La morphine compte sous ses étendards moins de poètes que l’alcool. À peine Édouard Dubus et Stanislas de Guaita, lorsque la « Muse verte » s’enorgueillit de Verlaine, de Musset, d’Edgar Poë et de tant d’illustres envoûtés. D’Anacréon à Litaïpé, d’Horace à Chaulieu, de Khayyam à Béranger, tous les faiseurs d’odelettes ont dit le charme de la coupe et les festins couronnés de verveine, cependant Baudelaire, en même temps qu’il célébrait l’« âme du vin », montrait les

…hardis amants de la démence,
Fuyant le grand troupeau parqué dans le destin.
Et se réfugiant dans l’opium immense.

Après lui, Guaita, dont les poèmes inconnus étincellent de beautés, a, seul avec Jacques d’Adelsward, chanté, en France, un hymne aux herbes vénéneuses :


Salut, flore équivoque !
L’infortuné t’invoque.
Dompteuses des douleurs,
Salut, ô fleurs !
Soyez bénis, en somme,
Sucs, qui versez à l’homme
Au visage pâli
Le calme oubli. [1]

En revanche, les hommes politiques recourent fréquemment au coup de fouet de la piqûre. Le docteur Louveau, en 1887, au moment de l’affaire Schnœbelé, a vu, dans les jardins de l’Élysée, le général Boulanger se faire une piqûre. Le prince de Bismarck ne parlait au Reichstag qu’après s’être injecté une assez forte dose. Vers le soir de sa vie, il usa largement de la drogue favorite.
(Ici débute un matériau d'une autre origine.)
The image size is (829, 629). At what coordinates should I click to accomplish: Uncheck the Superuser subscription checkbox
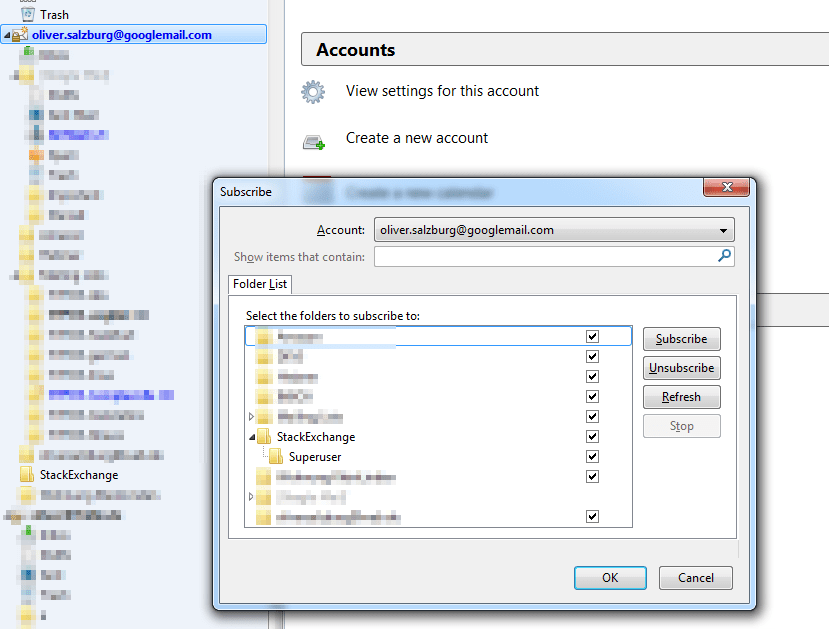(x=592, y=456)
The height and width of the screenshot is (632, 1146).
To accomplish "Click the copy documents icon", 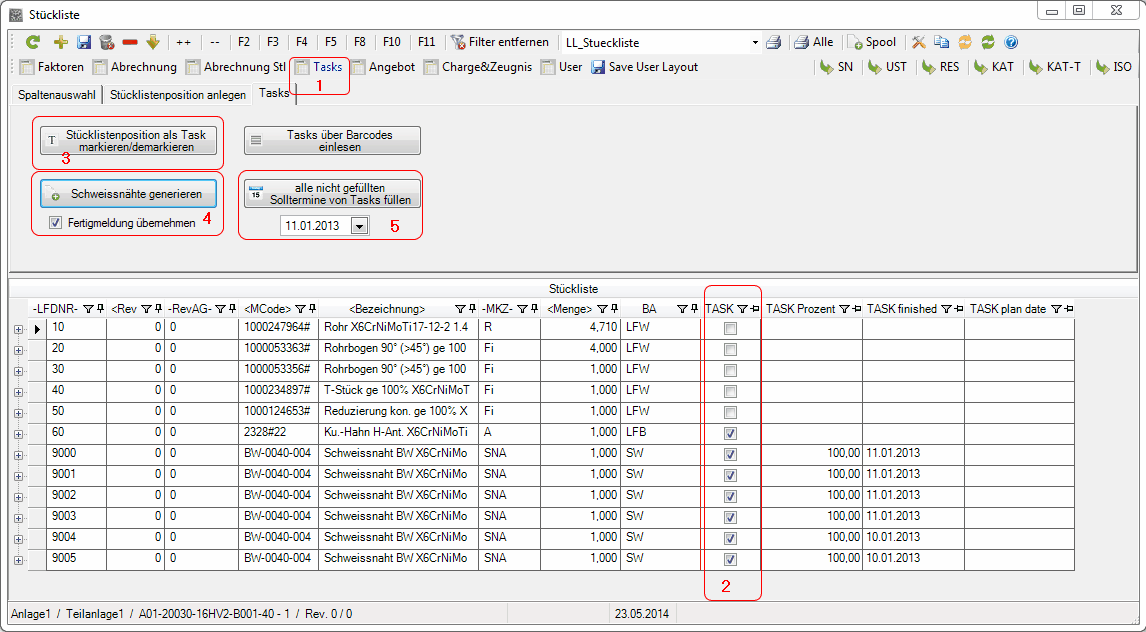I will pos(941,43).
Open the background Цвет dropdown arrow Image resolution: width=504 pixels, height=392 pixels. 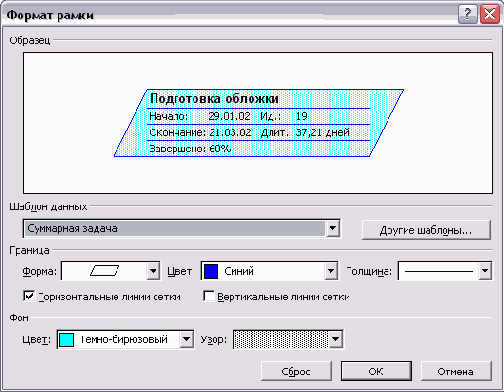187,340

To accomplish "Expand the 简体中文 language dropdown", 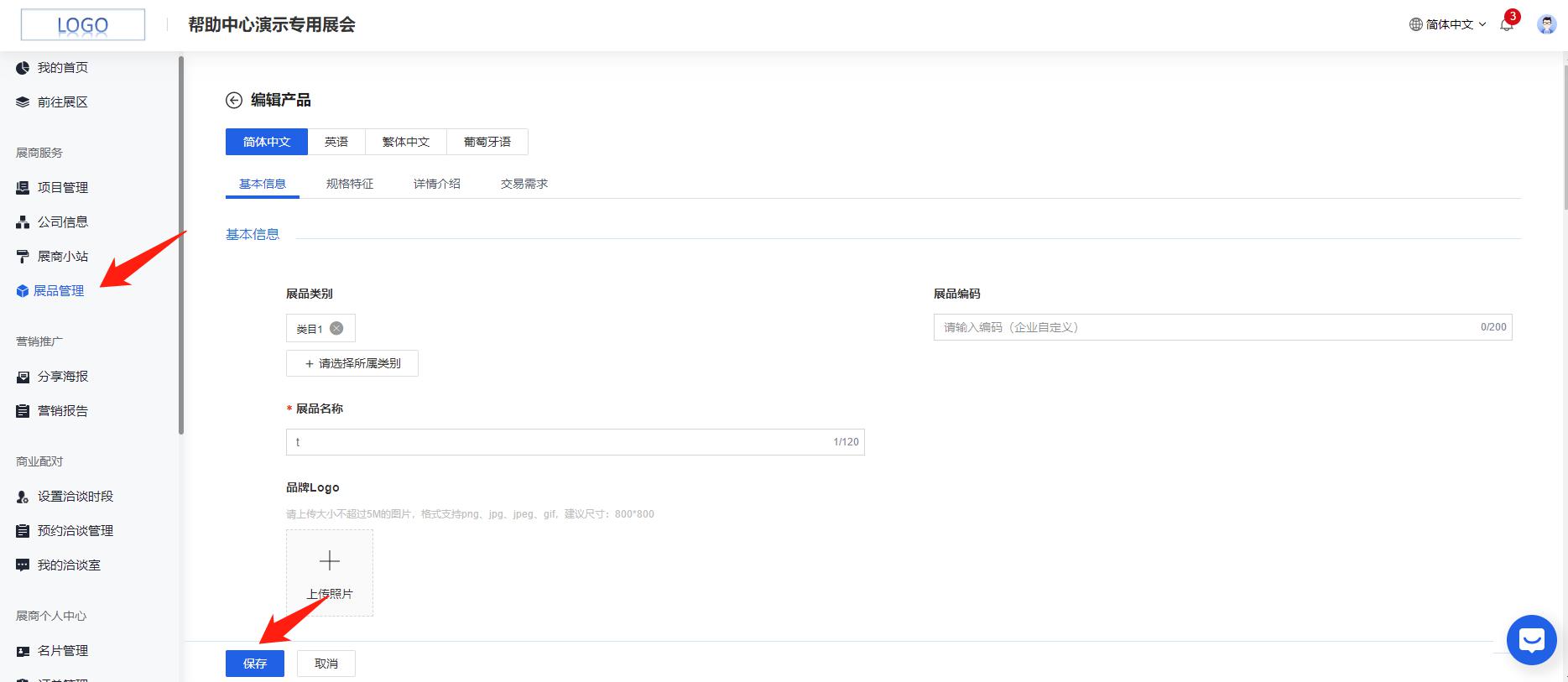I will 1448,24.
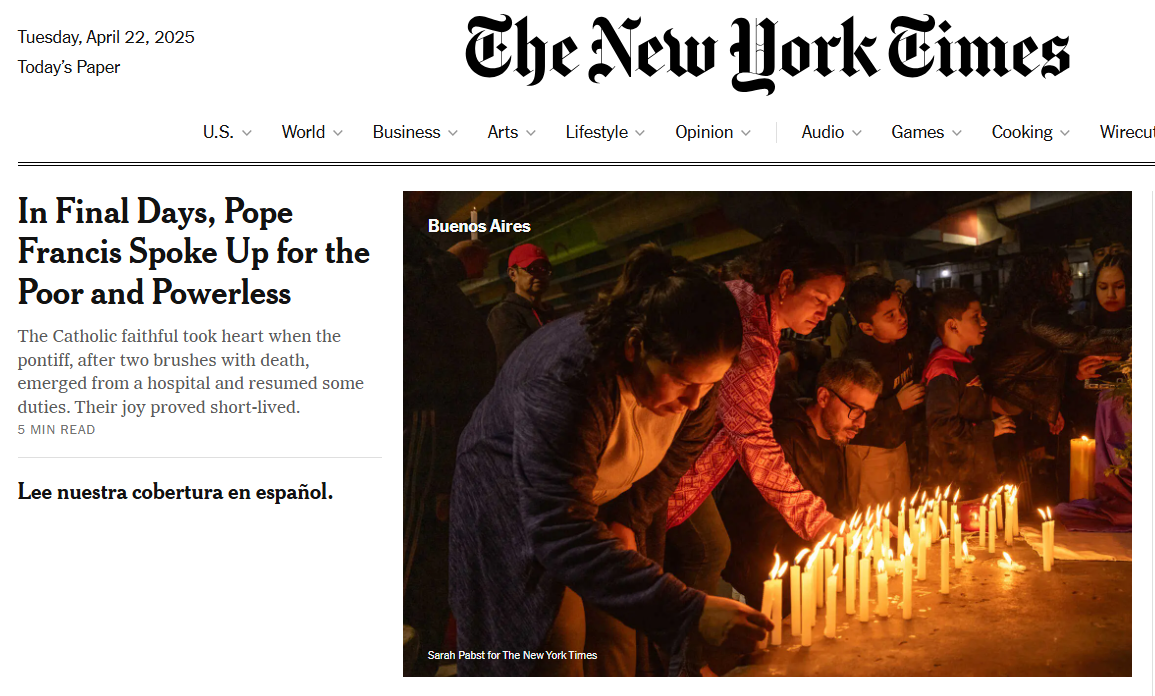The width and height of the screenshot is (1155, 696).
Task: Open the Wirecutter nav item
Action: (x=1127, y=132)
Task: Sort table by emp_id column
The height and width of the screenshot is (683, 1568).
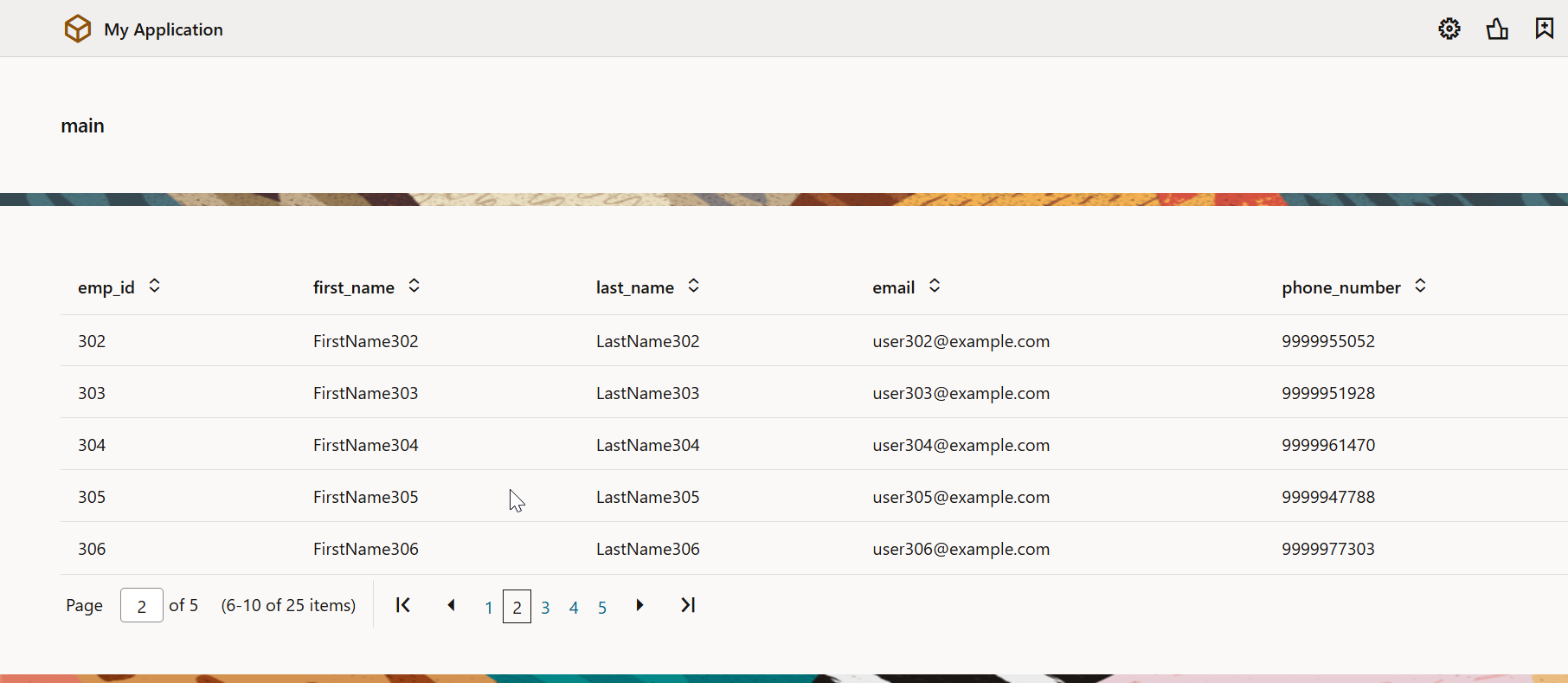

L’acteur Marais, morphinomane enragé, mourut en pleine démence, vers la quarantième année. Il se croyait en vérité Michel Strogoff. Il se prenait de querelle dans les rues avec des passants inoffensifs, « pour Dieu, pour le tzar, pour la patrie » ! Le beau Damala ne pouvait jouer La Dame aux camélias sans se faire donner, à chaque entracte, plusieurs grammes de morphine. Guy de Maupassant, morphino-éthéro-cocaïnomane, combinait les divagations de la paralysie générale avec les délires toxiques, dans la maison de santé où finit misérablement une vie à ses débuts trop heureuse. Enfin, on atteste, chez les gens bien informés, que le docteur Babinski injectait quelques centigrammes de morphine, par vingt-quatre heures, à l’illustre Charcot, atteint, pendant les derniers mois de sa vie, d’un lumbago chronique. Alphonse Daudet, que les douleurs fulgurantes du tabès excruciaient nuit et jour, fut obligé de recourir au poison dont il avait, dans l’Évangéliste, analysé avec tant d’élégance et de précision l’influence endormeuse.